* Start Task input *

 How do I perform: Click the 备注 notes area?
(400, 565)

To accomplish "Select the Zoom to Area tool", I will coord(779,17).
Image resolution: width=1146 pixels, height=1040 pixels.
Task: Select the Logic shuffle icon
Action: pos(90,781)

* End Task input *

Render every non-blank line of the entries as a Markdown table, with the columns "Row" for the row number and "Line" for the line.

## Result of this exercise
| Row | Line |
|---|---|
| 1 |  How do I perform: Click the 备注 notes area? |
| 2 | (400, 565) |
| 3 | To accomplish "Select the Zoom to Area tool", I will coord(779,17). |
| 4 | Image resolution: width=1146 pixels, height=1040 pixels. |
| 5 | Task: Select the Logic shuffle icon |
| 6 | Action: pos(90,781) |